--- Supplied entries ---

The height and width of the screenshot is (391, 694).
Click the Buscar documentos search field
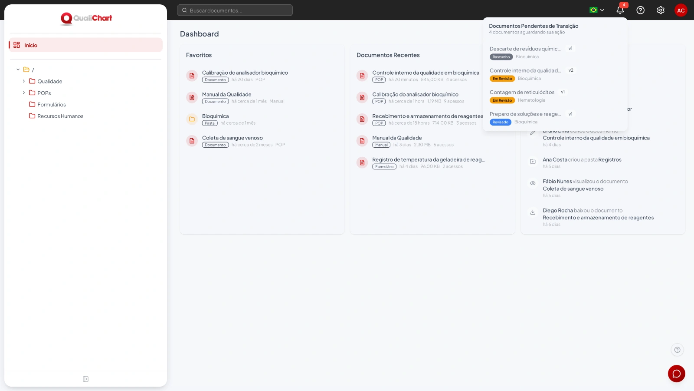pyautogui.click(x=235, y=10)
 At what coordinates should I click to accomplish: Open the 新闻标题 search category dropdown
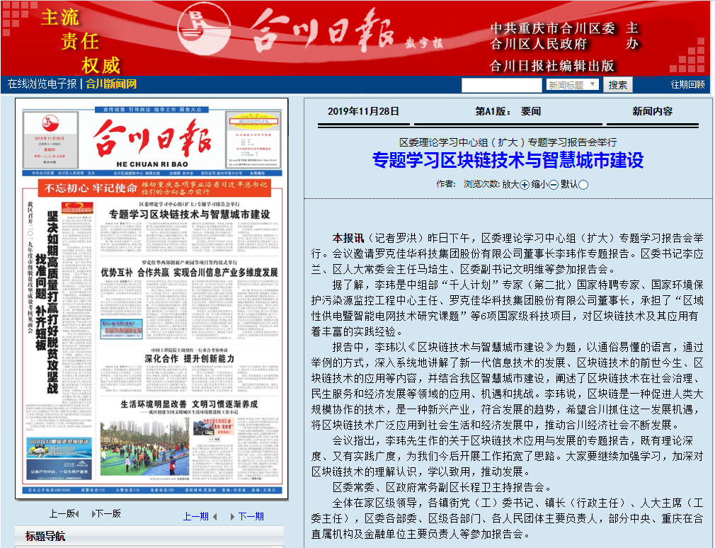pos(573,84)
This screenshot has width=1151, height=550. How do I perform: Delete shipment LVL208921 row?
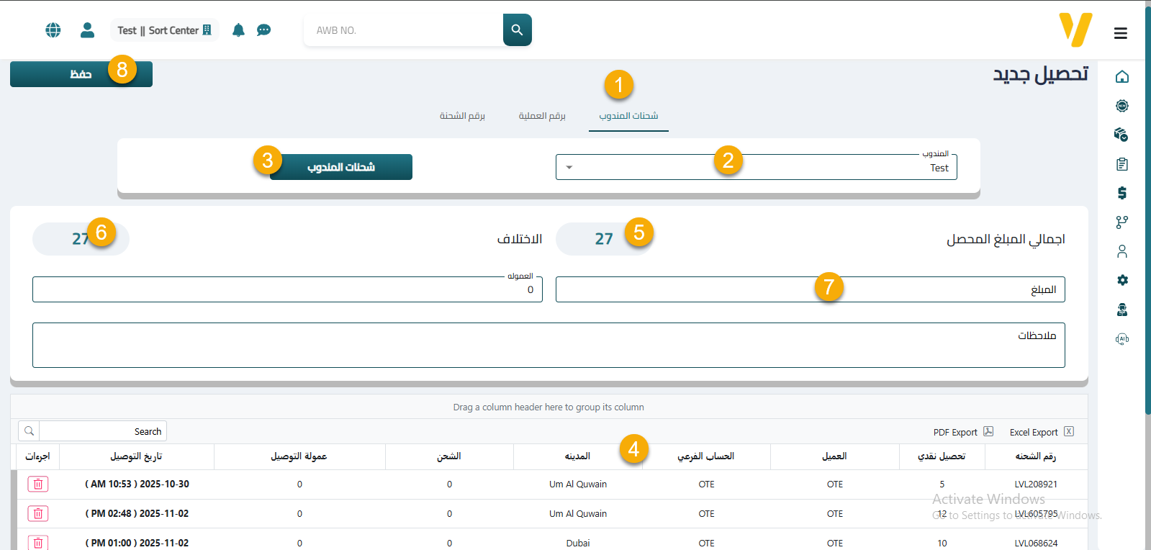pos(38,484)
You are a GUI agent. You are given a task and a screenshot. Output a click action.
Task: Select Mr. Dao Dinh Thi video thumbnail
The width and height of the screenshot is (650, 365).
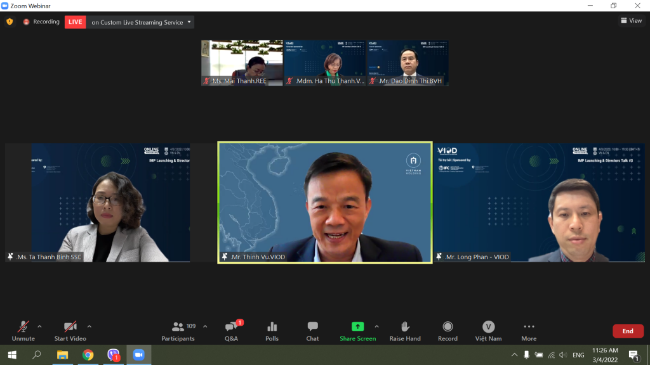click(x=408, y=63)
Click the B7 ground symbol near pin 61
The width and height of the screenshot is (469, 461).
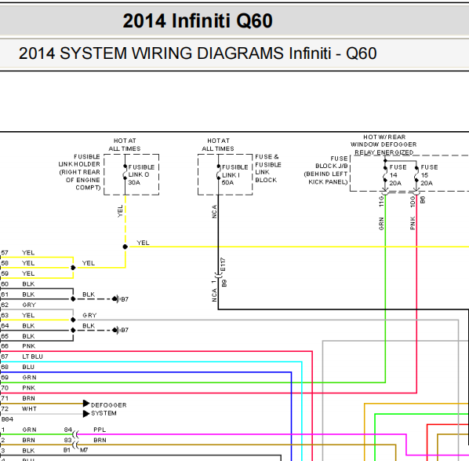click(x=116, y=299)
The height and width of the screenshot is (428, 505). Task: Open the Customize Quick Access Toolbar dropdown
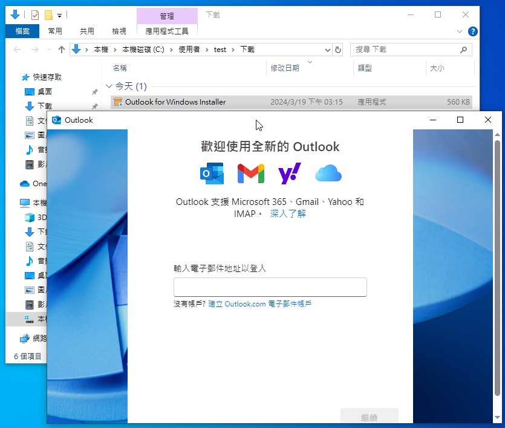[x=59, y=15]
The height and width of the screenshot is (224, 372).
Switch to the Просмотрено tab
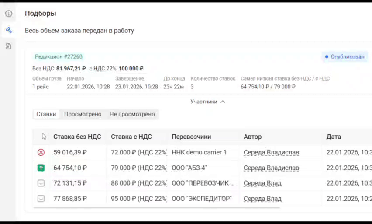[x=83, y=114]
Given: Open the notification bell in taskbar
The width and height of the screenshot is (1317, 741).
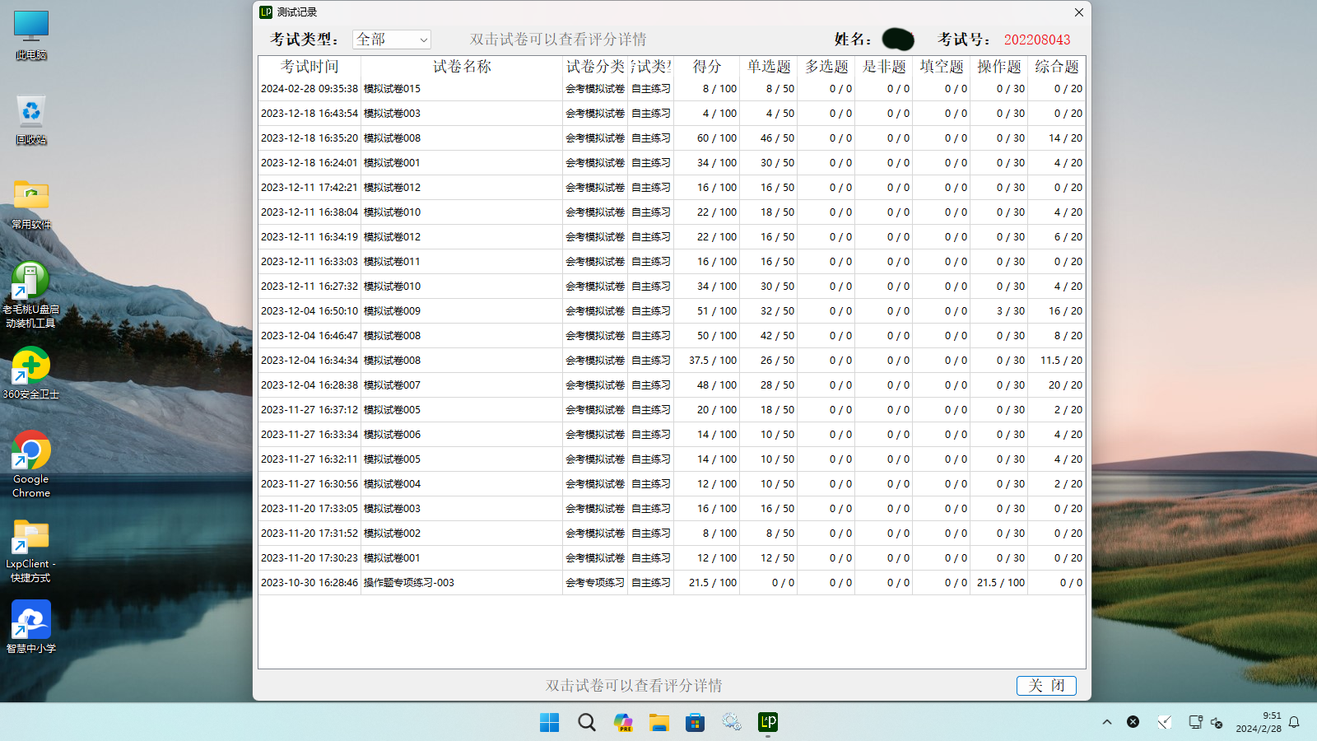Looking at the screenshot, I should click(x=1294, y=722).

---

*What is needed*: The lines to copy begin with the one containing "At what coordinates" and end with the last line of the entries above; copy them exactly, minus the pictures.

*Exercise output*:
 At what coordinates should I click to accomplish: Open the 新闻标题 search category dropdown
pos(573,84)
This screenshot has width=1151, height=550. How do I perform: Delete shipment LVL208921 row?
pos(38,484)
You are a GUI agent. You are given a task and a screenshot. Output a click action.
Task: Select Mr. Dao Dinh Thi video thumbnail
The width and height of the screenshot is (650, 365).
click(x=408, y=63)
Click the B7 ground symbol near pin 61
The width and height of the screenshot is (469, 461).
click(x=116, y=299)
The height and width of the screenshot is (428, 505). Task: Open the Customize Quick Access Toolbar dropdown
[x=59, y=15]
The height and width of the screenshot is (224, 372).
Switch to the Просмотрено tab
[x=83, y=114]
Given: Open the notification bell in taskbar
The width and height of the screenshot is (1317, 741).
Looking at the screenshot, I should click(x=1294, y=722).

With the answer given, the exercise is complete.